(Stored data)
------------------------------------------------------------

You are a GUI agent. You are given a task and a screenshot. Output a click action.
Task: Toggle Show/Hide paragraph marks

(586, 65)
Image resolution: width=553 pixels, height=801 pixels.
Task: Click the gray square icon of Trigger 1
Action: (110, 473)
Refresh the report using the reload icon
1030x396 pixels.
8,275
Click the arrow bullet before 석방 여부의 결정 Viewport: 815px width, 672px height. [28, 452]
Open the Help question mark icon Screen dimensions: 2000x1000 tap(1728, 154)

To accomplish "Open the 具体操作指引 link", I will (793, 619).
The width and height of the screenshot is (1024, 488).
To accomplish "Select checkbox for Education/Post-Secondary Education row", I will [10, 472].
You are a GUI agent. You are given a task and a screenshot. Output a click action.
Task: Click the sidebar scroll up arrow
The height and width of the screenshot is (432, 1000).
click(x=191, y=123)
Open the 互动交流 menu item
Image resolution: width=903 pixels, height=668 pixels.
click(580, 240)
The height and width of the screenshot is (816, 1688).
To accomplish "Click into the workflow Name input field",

------------------------------------------------------------

## Exercise goal
Copy out the lines beginning at the one that contains "The height and width of the screenshot is (816, 1688).". Stop at the final line of the data, and include it.

## Answer for this exercise
The height and width of the screenshot is (816, 1688).
To accomplish "Click into the workflow Name input field",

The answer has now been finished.